最初の 「夜明け」 はラヴェルの作品の中で最も美しい音楽の一つで、繊細にして雄大だ。メロディの美しさも素晴らしいがその背後で 「岩から流れる露が集まった小川のささやき」 を冒頭から順番に木管やハープにチェレスタ!それにヴァイオリン等が奏でるのが効果的だ。そしてピッコロやフルート、それに3人ヴァイオリンソロの鳥達の声!

その絵画のような色鮮やかな音の世界は魔法だ!
僕が一番好きなのは、海賊に捕われたはずのクロエが逃げて帰って来てダフニスの腕に飛び込む場面。

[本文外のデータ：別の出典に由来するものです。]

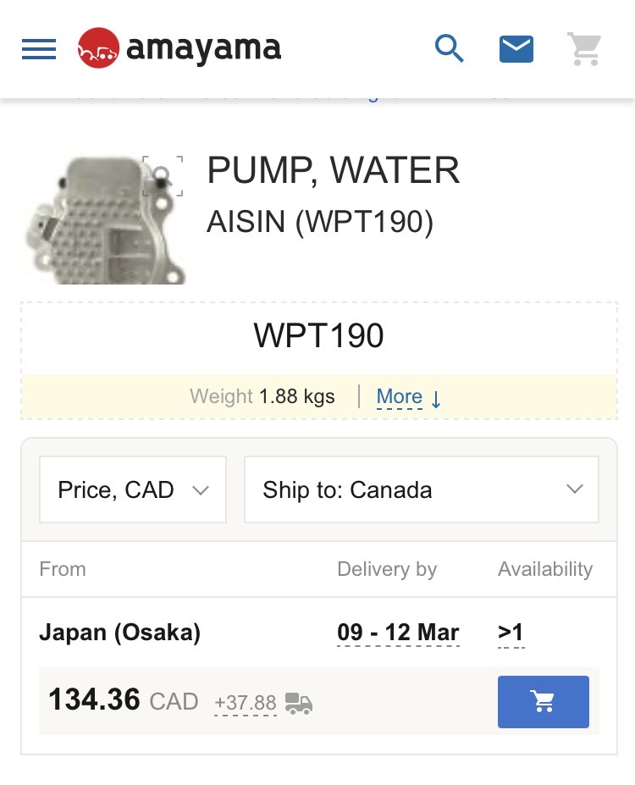Open the Price, CAD currency dropdown
This screenshot has width=635, height=785.
133,489
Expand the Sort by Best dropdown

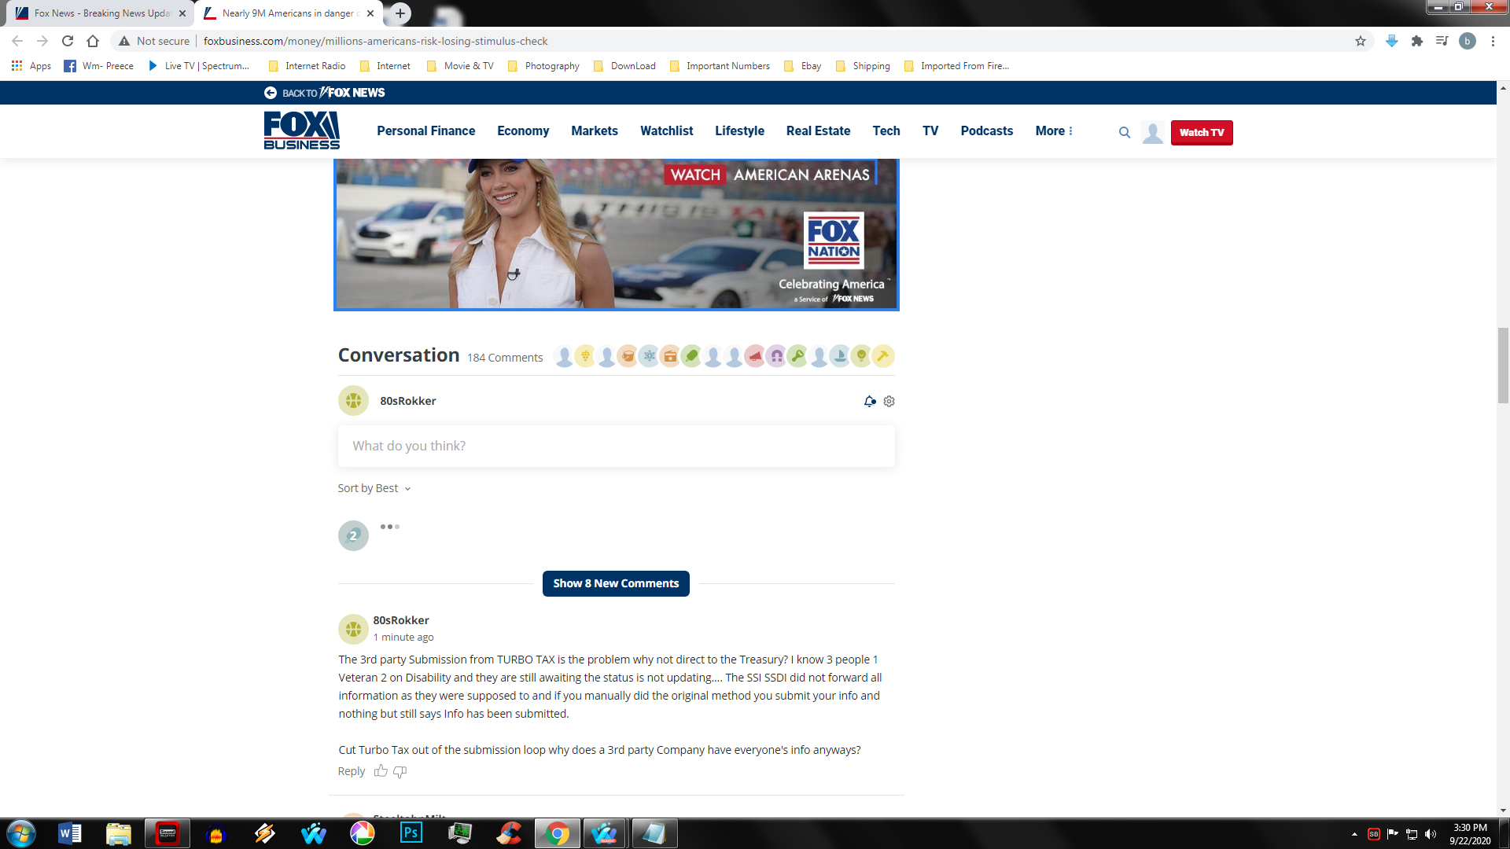click(x=374, y=488)
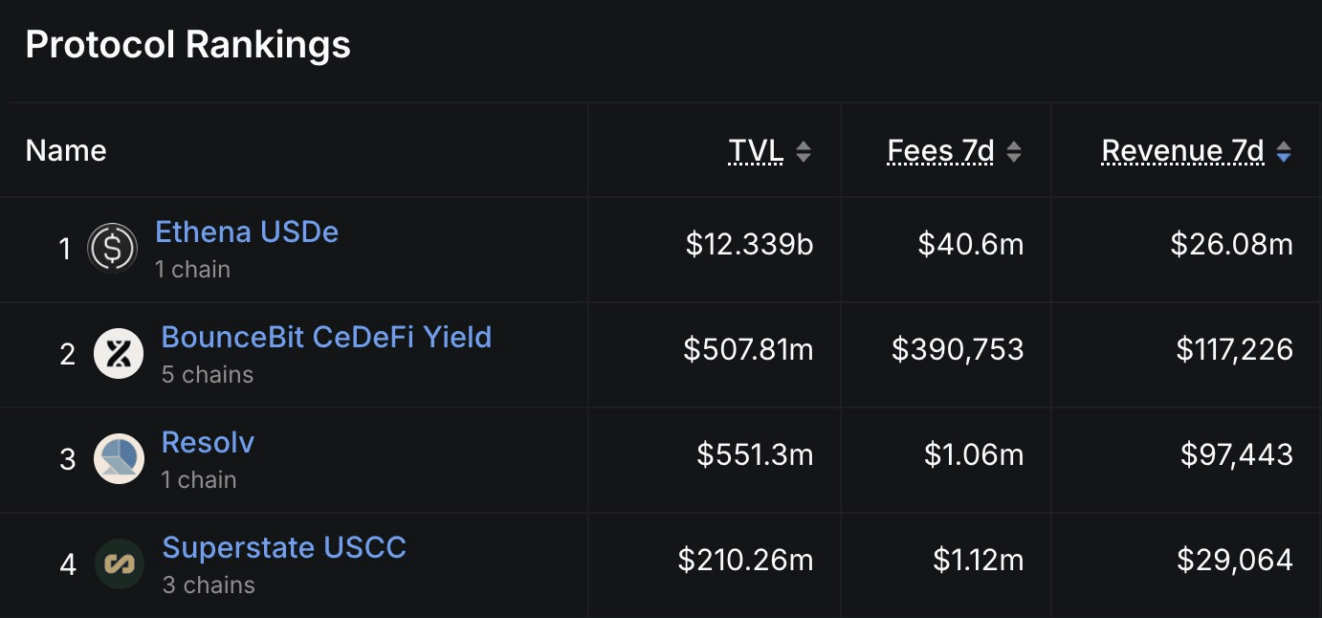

切れ目なく演奏される2曲めの 「無言劇」 ではフルートのソロが活躍する。(話の内容等はプログラムを参照してください)。またこの 「無言劇」 では弦楽器からどれだけ甘くてしっとりしたフレンチなサウンドを引き出せるかが勝負。

切れ目なく最後の 「全員の踊り」。ここではどこまで各パートのバランスをとれるかが重要。バランスがうまく取れれば転調がより鮮やかになる。但しそればかり気にすると熱狂的でなくなる。
冷静に大乱舞できるかどうか・・・・・・本番が終わるまで分からない曲なのだ。


 ところでラヴェルはマザコンだった。そして母親を失った悲しみから一生立ち直れなかった作曲家だと言われてる。


 ラヴェルが大好きだったヨハン・シュトラウスのウィンナワルツへのオマージュとして 「ラ ヴァルス」 を着想(最初は曲名は違った)し始めた頃、世の中は不安の暗闇に包まれていてついに第一次世界大戦が勃発。
ラヴェルは決して屈強な体格ではなかったのになんと軍隊入りを志願して入隊。
その2年後に最愛の母親を亡くし、その深い悲しみと戦争の悲劇で彼自身深い暗闇の中に落ち込んでしまう。ひどい不眠症に襲われて苦しむ日々が続く。

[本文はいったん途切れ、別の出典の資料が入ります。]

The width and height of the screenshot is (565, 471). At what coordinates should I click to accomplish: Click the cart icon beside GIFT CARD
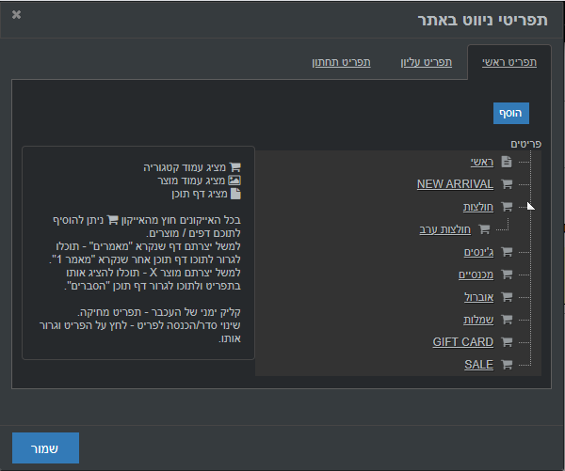[x=507, y=342]
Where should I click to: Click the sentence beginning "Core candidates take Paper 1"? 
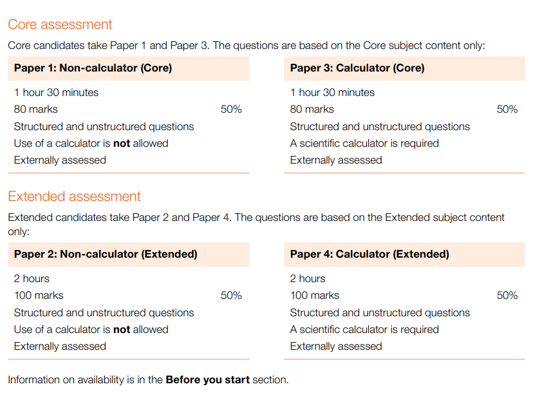(246, 46)
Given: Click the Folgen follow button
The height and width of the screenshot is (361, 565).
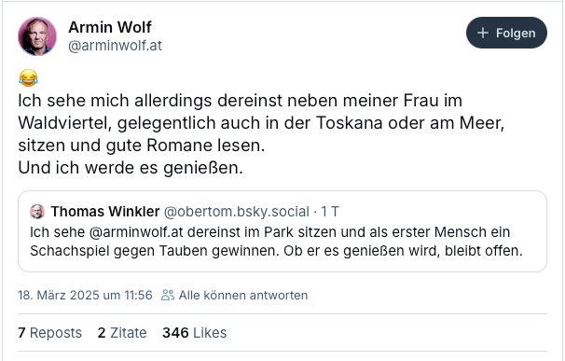Looking at the screenshot, I should click(506, 33).
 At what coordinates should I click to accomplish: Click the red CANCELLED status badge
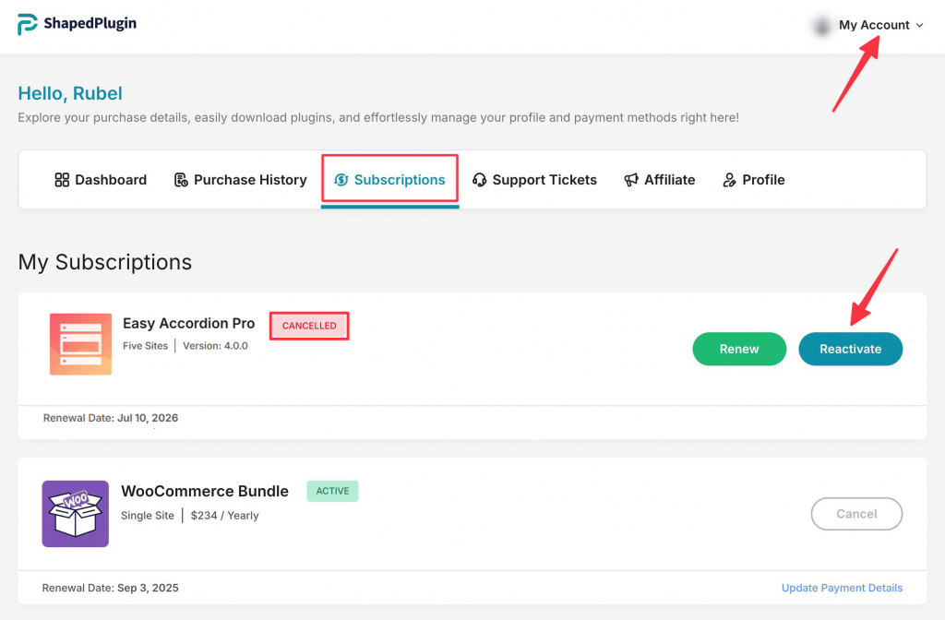click(309, 326)
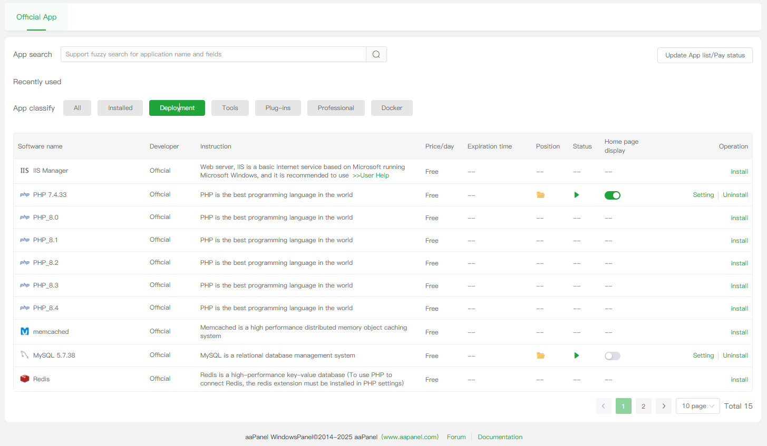Open the MySQL 5.7.38 folder position icon
767x446 pixels.
click(540, 355)
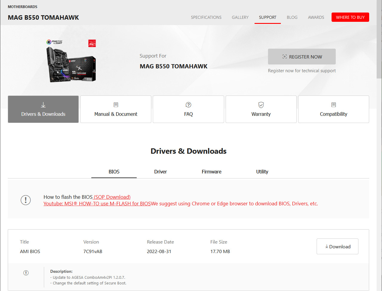Click the document icon above Manual & Document
The image size is (382, 291).
click(x=116, y=105)
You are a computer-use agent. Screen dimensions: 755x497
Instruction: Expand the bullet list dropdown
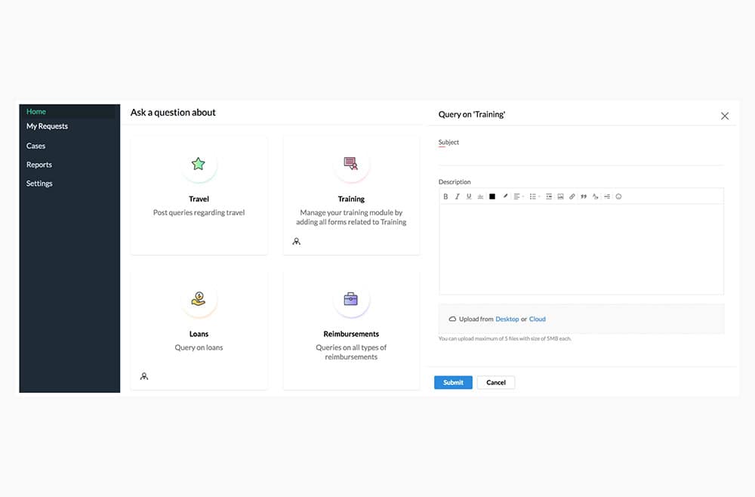point(535,196)
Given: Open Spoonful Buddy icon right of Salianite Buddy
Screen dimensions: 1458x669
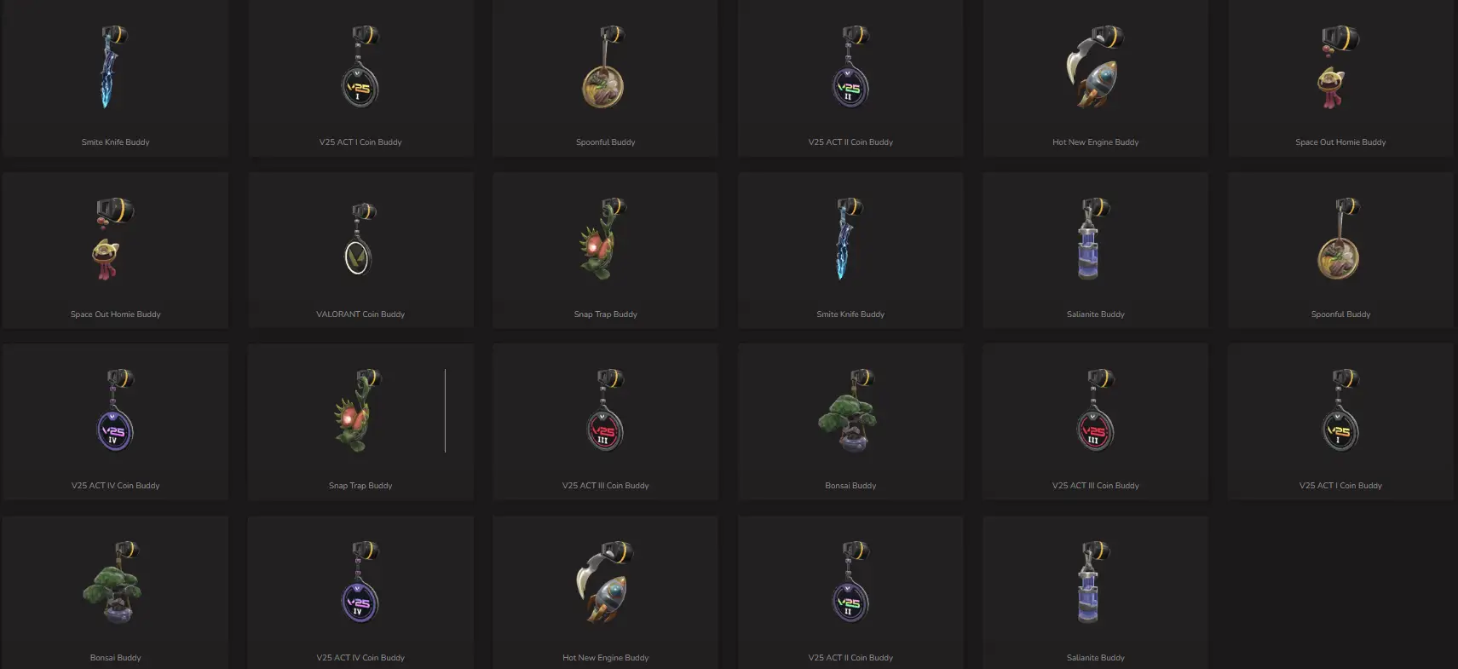Looking at the screenshot, I should tap(1340, 239).
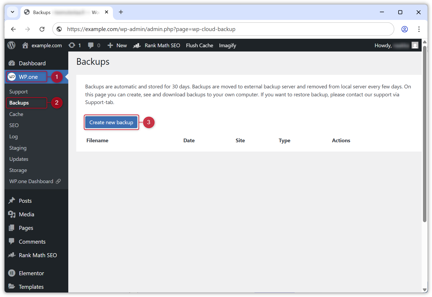Open Media with the camera icon

[12, 214]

そして終戦の翌年に完成された(ラヴェル45歳) 「ラ ヴァルス」 の冒頭は深い闇からの訴えのように始まる。
鮮やかなオーケストレーションと変幻自在の調性・・・!
最初は優雅だったはずのワルツはやがて狂ったように旋回をはじめ最後は叫びを上げ・・・発狂する・・・!強烈な音楽だ。

この音楽はまるで絵画のように鮮やかで雄大な 「ダフニスとクロエ」 とは全く対極にある音楽だ。


 実は今回この2曲を並べて取り上げるのは初めて。

最初に指揮する 「ダフニス」 の方が編成も大きく調性も安定してるからオケも鳴りやすいし繊細な部分も色を出しやすい。「ラ ヴァルス」 の方が難しいし鳴りにくい。それに緻密に書かれた繊細なオーケストレーションの音色のコントラストをどこまで出せるか・・・。

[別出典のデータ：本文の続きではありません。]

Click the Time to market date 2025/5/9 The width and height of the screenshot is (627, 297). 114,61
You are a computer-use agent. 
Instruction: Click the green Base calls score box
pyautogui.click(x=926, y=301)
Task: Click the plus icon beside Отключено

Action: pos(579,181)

下手すればお客さんに 「ダフニスの方が良かったね」 と言われてしまう。

実は 「両方良かったね」 と言わせるのがすごく難しい・・・けど以前からどうしてもこのプログラムをやってみたかったのだ。


さてさてどうなりますやら・・・・・・

お楽しみに!




   藤岡 幸夫


2009/04/22   「Sachioの独り言」


 かみさんも退院(快復まではまだ時間がかかりますが)して、今週から来週の関西フィルとの定期(4/29)の勉強に集中。久しぶりのフレンチプログラムで勉強しててすごく 新鮮!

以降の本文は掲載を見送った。